Nairobi : "Little Mogadiscio" craint "d’être puni" pour le Westgate

Abduraham Issa Mohammed est installé dans un café d’Eastleigh, le quartier somalien de Nairobi dont la population n’apporte, assure-t-il, "pas une once de soutien" aux auteurs du carnage du Westgate. Mais ce réfugié craint néanmoins "d’être puni".

Les habitants de ce "Little Mogadiscio", où vivent des dizaines de milliers de Somaliens, crient haut et fort leur condamnation de l’attaque du centre commercial, revendiquée par les insurgés islamistes somaliens shebab.

Elle a coûté la vie à au moins 61 civils, six membres des forces de sécurité et cinq assaillans, et est la plus meurtrière au Kenya depuis l’attentat contre l’ambassade américaine de Nairobi en 1998.

Le drame a aussi ravivé les craintes de tensions ethniques et religieuses - entre chrétiens majoritaires au Kenya et musulmans.

Mais au café Ramdan, à l’angle d’une rue où les passants s’enfoncent dans la boue, les choses sont claires pour Abduraham Issa Mohammed : les shebab n’ont pas "la même religion que nous".

"On pleure les victimes de l’attaque", et "les personnes qui ont fait ça n’ont pas une once de soutien des gens d’Eastleigh", martèle-t-il.
"Ce qui nous fait peur, c’est d’être puni pour les actes" des shebab, eux "qui nous ont déplacés" hors de Somalie "et qui ont tué les membres de nos familles", poursuit ce père de six enfants.

Comme ailleurs au Kenya, les réfugiés somaliens de Nairobi fuient depuis deux décennies sécheresses et combats incessants dans leur pays. Depuis quelques années, les shebab, qui ont juré la perte des fragiles autorités somaliennes de Mogadiscio, alimentent l’instabilité dans le pays.

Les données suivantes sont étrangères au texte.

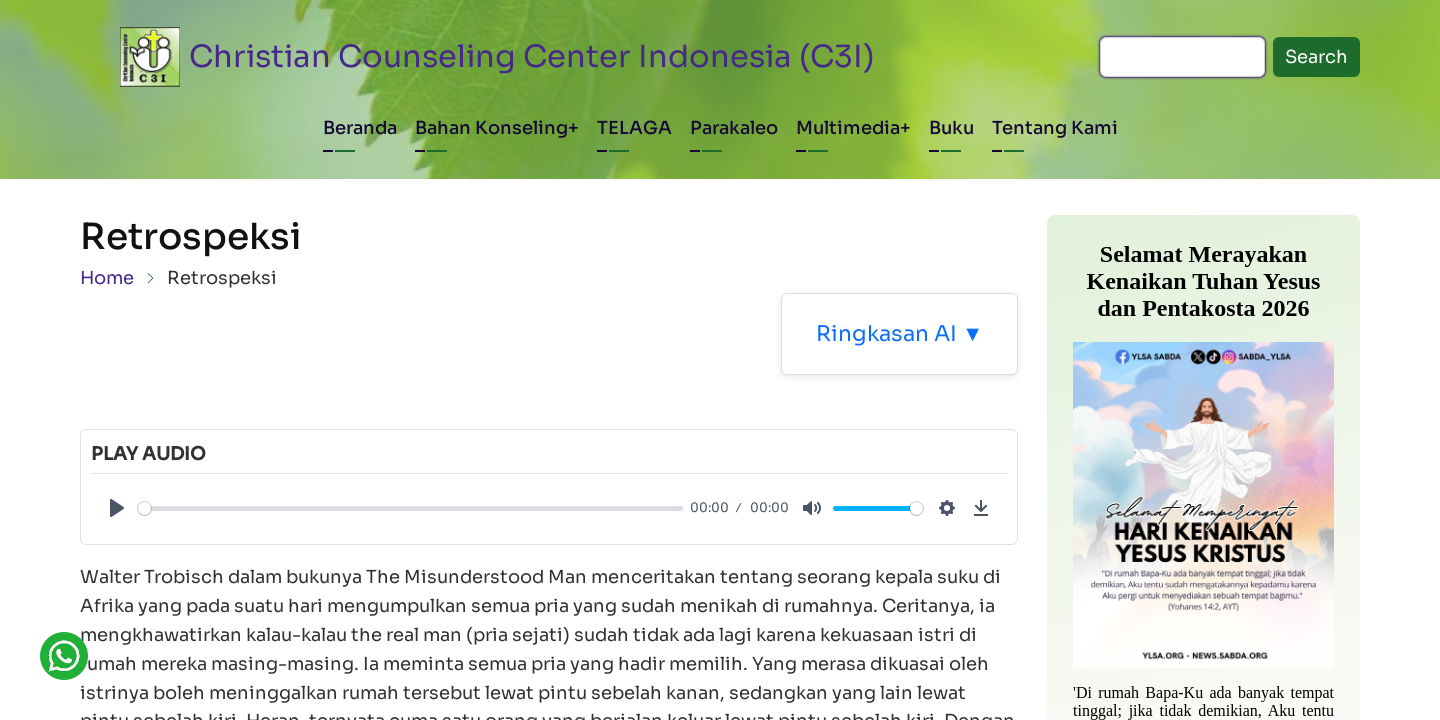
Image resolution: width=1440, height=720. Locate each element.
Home (107, 278)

Comme les autres réfugiés du Kenya, M. Mohammed sait qu’à chaque attaque perpétrée au Kenya et imputée aux shebab - il y en a eu une série depuis que le Kenya intervient militairement en Somalie depuis fin 2011, même si sans commune mesure avec celle du Westgate -, la communauté somalienne est ensuite victime du harcèlement des forces de sécurité, et parfois de violences de la part de la population.

La crainte de la police

A ses côtés, Yusuf Abdullahi Ali, un importateur d’équipements électroniques trentenaire, en vibre d’indignation.
"Quand il y a une attaque, même si ses auteurs sont des Kényans d’ethnies autres que somali, nous subissons des représailles", s’énerve-t-il.

A Eastleigh, les rues fourmillent d’étals en tout genre. Les commerçants vendent des produits pour bébé, du sucre de canne. Des services spécifiquement dédiés à la communauté somalienne sont aussi proposés, comme l’envoi de paquets aux camps de réfugiés de Dadaab, qui abritent quelque 400.000 réfugiés somaliens dans le nord-est du Kenya.

Pour un peu plus prendre leurs distances avec les shebab, beaucoup d’habitants interrogés relèvent que les insurgés ont dans leurs rangs de nombreux combattants étrangers.

"Ils viennent du Canada, ou d’ailleurs. Ils tuent surtout des Somaliens", souligne Yusuf Abdullahi, en référence aux jihadistes étrangers recrutés par les shebab. Lui-même raconte avoir été arrêté arbitrairement par la police kényane en 2012, lors d’une descente opérée dans sa communauté.

Selon Ibrahim Hassan Jama, un vendeur de tissus originaire du port somalien de Kismayo, les Somaliens d’Eastleigh n’ont pas encore subi de conséquences de l’attaque du Westgate.

Il pense que le gouvernement kényan est "assez responsable pour ne pas (les) punir", mais il craint la police. Lui et les autres sont unanimes : elle est "toujours brutale".
Il reste néanmoins reconnaissant au Kenya d’avoir donné "l’hospitalité" aux réfugiés somaliens et permis à leurs enfants d’aller dans ses écoles. Et ajoute tristement : "ni le christianisme, ni l’islam n’autorisent ce genre de tueries".

De l’autre côté de la rue, sirotant un thé, Jamal Hussein Diriye était de passage à Nairobi après une visite à sa famille en Somalie quand le Westgate a été pris d’assaut. Lui aussi a fui son pays natal et vit désormais avec sa femme et ses enfants en Afrique du Sud.

Il redoute des complications sur le chemin du retour. A l’aéroport, "nous craignons toujours qu’ils nous disent que nous sommes des terroristes en fuite", confie-t-il, préférant rester un peu plus longtemps à Nairobi. Le temps que les esprits s’apaisent.